→ Requirement: List each line of the data that holds the string "will", please.

→ Information supplied:

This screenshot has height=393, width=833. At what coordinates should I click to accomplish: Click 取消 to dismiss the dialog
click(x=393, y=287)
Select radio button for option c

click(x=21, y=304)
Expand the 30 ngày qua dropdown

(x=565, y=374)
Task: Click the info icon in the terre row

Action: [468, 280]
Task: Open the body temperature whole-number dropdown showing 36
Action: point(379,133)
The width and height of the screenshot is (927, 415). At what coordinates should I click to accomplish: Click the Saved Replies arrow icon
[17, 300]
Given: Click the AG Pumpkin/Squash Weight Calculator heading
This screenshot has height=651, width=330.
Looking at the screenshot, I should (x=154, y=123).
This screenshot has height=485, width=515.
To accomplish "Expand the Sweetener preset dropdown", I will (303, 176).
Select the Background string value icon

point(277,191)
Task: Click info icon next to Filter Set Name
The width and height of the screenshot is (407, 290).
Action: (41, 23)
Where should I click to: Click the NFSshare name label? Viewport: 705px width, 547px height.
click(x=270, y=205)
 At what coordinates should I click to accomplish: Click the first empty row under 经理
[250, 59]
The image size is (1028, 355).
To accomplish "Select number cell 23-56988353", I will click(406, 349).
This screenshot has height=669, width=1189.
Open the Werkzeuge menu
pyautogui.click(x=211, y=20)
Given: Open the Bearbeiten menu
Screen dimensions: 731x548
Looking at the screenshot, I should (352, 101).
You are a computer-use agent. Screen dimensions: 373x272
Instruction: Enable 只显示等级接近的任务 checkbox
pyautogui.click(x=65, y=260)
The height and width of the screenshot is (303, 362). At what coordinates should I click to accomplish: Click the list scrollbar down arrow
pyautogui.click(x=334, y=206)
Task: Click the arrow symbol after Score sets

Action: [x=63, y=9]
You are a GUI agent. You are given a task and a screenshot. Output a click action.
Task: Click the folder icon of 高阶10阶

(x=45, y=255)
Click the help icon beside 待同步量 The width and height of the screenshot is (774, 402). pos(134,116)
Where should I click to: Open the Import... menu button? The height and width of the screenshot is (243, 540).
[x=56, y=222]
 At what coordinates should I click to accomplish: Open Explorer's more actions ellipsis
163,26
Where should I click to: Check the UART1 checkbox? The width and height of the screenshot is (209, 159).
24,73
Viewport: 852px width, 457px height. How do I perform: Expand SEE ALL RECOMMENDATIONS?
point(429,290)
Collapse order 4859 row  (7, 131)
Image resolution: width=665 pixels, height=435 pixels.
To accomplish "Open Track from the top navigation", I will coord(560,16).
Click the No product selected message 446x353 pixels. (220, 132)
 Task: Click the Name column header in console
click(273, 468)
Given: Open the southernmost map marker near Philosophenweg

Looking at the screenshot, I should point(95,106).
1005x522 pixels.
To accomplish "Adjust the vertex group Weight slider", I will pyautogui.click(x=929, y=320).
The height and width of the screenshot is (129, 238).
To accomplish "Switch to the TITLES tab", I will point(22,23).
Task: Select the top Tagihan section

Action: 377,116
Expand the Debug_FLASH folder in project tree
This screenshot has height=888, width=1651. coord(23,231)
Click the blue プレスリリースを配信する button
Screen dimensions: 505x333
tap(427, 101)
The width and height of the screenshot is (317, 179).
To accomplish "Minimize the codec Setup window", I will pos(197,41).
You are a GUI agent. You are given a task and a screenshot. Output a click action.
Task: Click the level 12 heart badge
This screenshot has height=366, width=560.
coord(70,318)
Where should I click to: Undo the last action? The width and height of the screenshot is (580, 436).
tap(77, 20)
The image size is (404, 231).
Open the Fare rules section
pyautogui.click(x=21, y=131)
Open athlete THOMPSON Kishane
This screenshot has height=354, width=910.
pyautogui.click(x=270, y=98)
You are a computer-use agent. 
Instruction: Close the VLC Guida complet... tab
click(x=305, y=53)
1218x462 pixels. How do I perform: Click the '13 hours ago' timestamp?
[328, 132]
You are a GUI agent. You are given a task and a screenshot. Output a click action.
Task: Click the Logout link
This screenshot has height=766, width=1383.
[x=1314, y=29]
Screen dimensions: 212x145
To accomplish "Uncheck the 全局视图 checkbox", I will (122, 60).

→ Answer box:
To accomplish "Expand the Sweetener preset dropdown", I will (303, 176).
To accomplish "Select number cell 23-56988353", I will click(406, 349).
To accomplish "Open Track from the top navigation", I will coord(560,16).
To accomplish "Adjust the vertex group Weight slider", I will pyautogui.click(x=929, y=320).
To accomplish "Switch to the TITLES tab", I will point(22,23).
To accomplish "Minimize the codec Setup window", I will pos(197,41).
To accomplish "Uncheck the 全局视图 checkbox", I will (122, 60).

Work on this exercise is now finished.